#### DATA TO USE

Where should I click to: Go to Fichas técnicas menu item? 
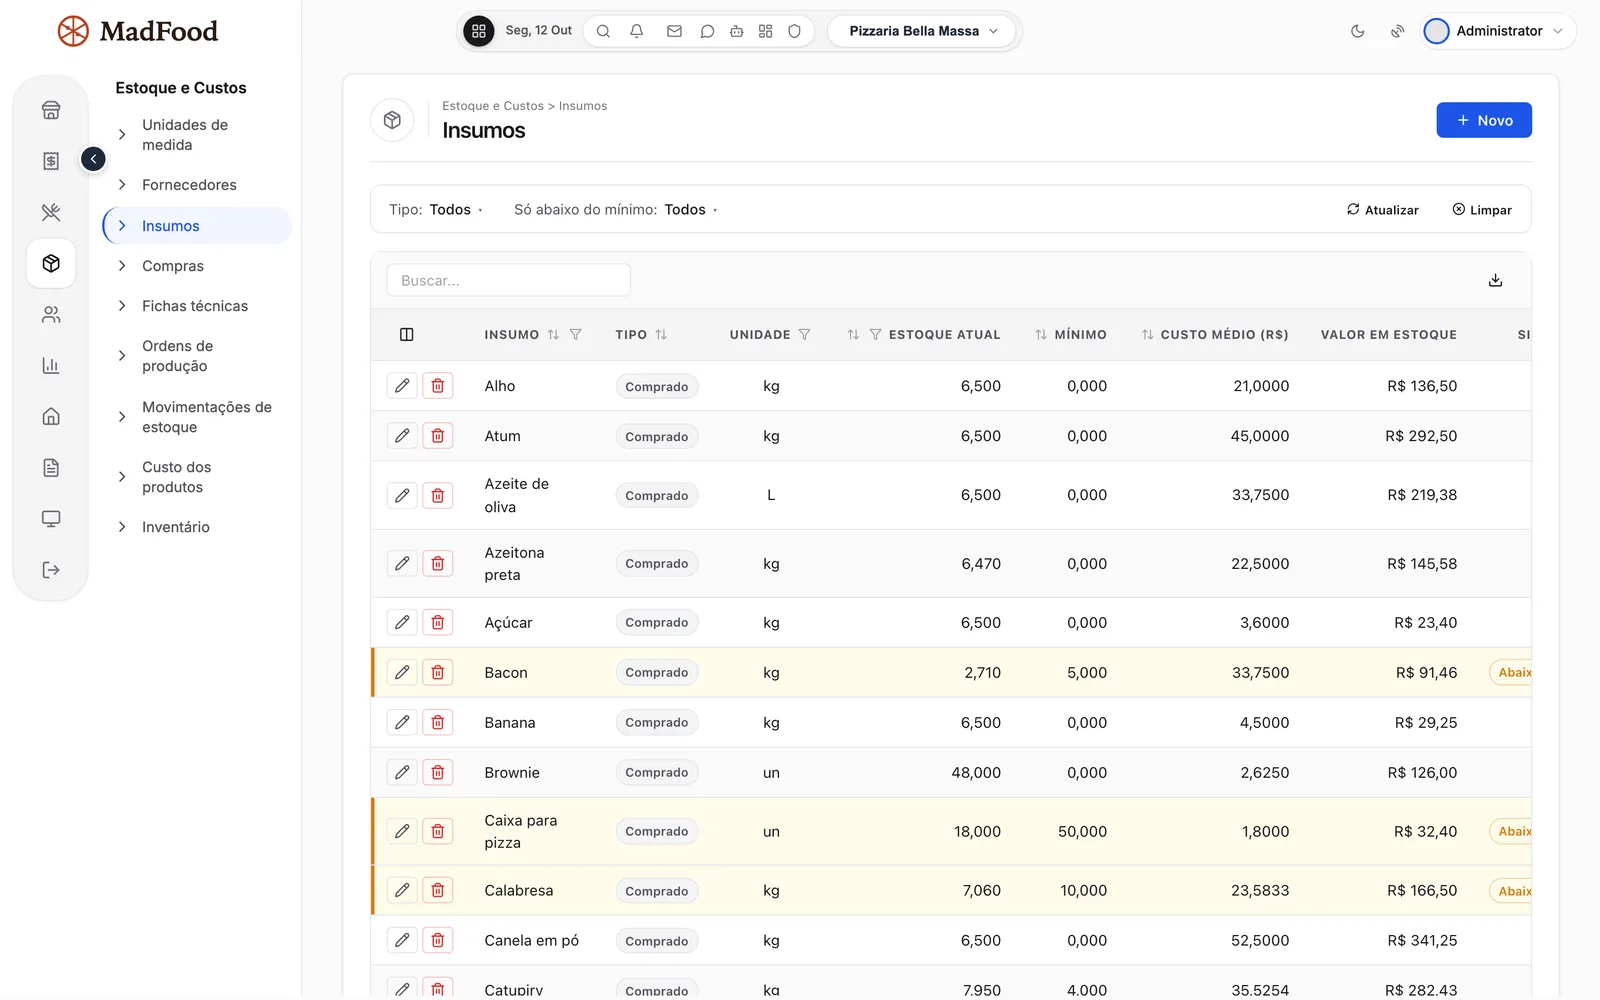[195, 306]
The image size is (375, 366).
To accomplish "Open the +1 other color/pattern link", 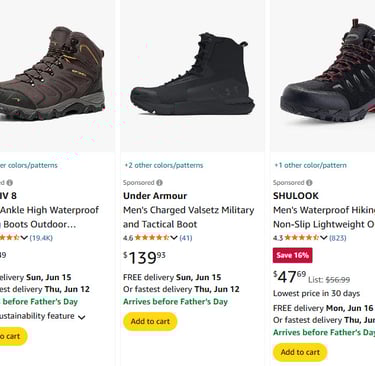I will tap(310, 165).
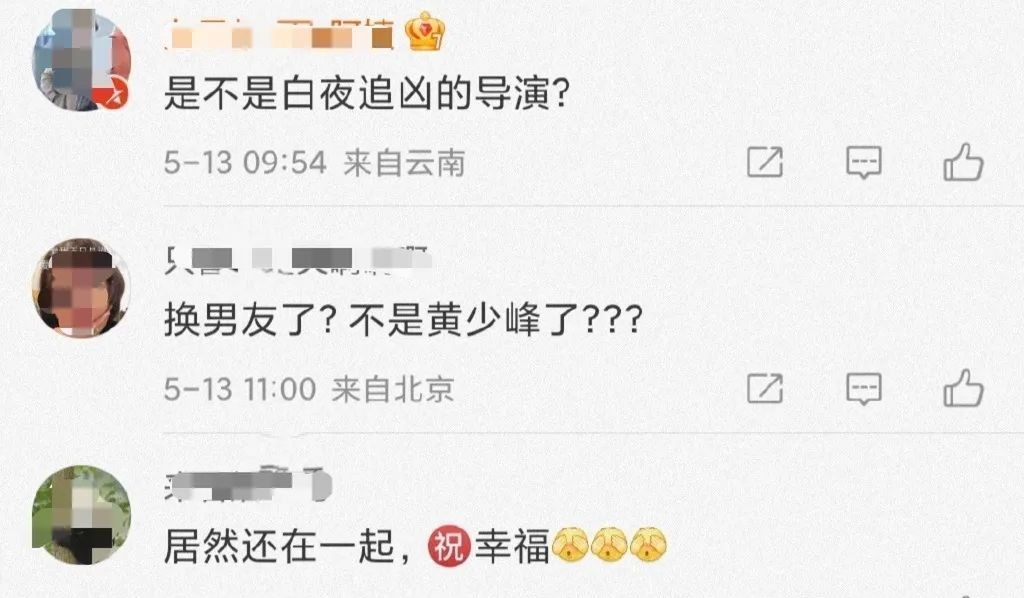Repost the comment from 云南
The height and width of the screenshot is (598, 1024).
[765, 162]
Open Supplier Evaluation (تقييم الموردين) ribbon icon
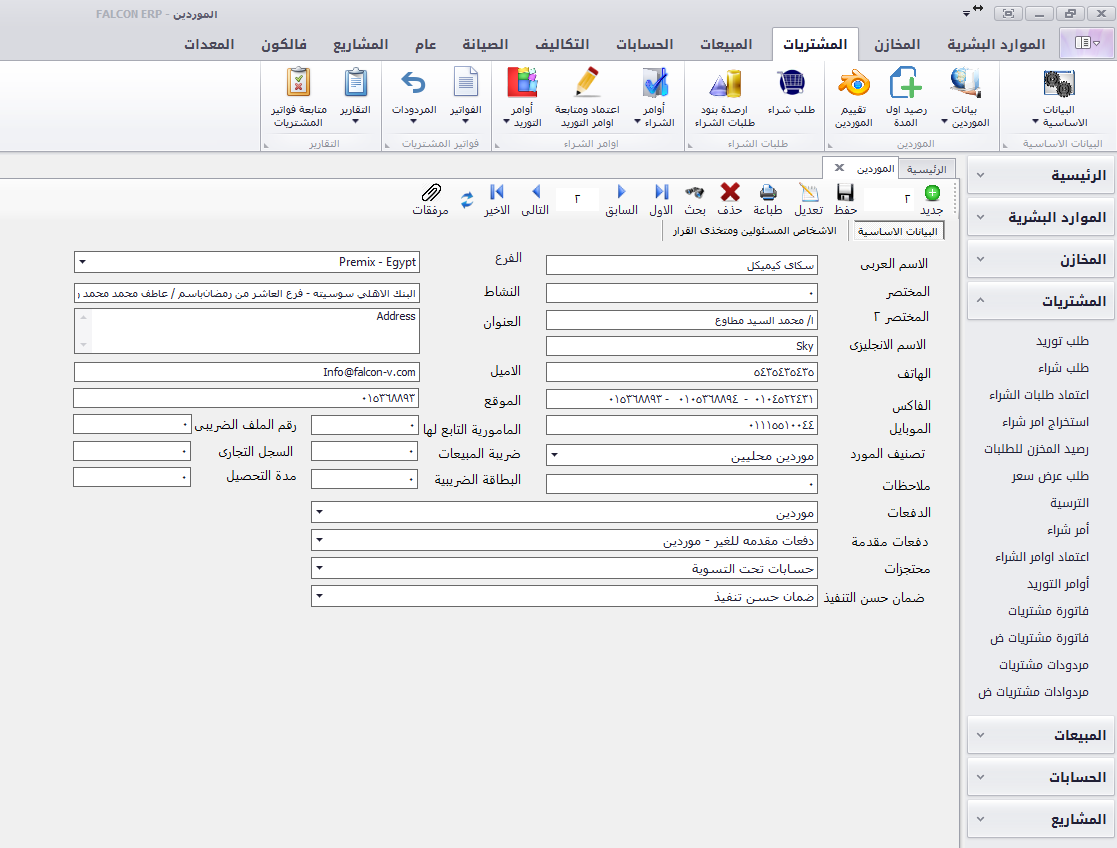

########

If a picture appears among the records, leave it out, and otherwise reproduce exactly every line from the first line through the one with "The image size is (375, 366).", both included.

Where should I click to: Go to Fichas técnicas menu item? 
[195, 306]
The image size is (375, 366).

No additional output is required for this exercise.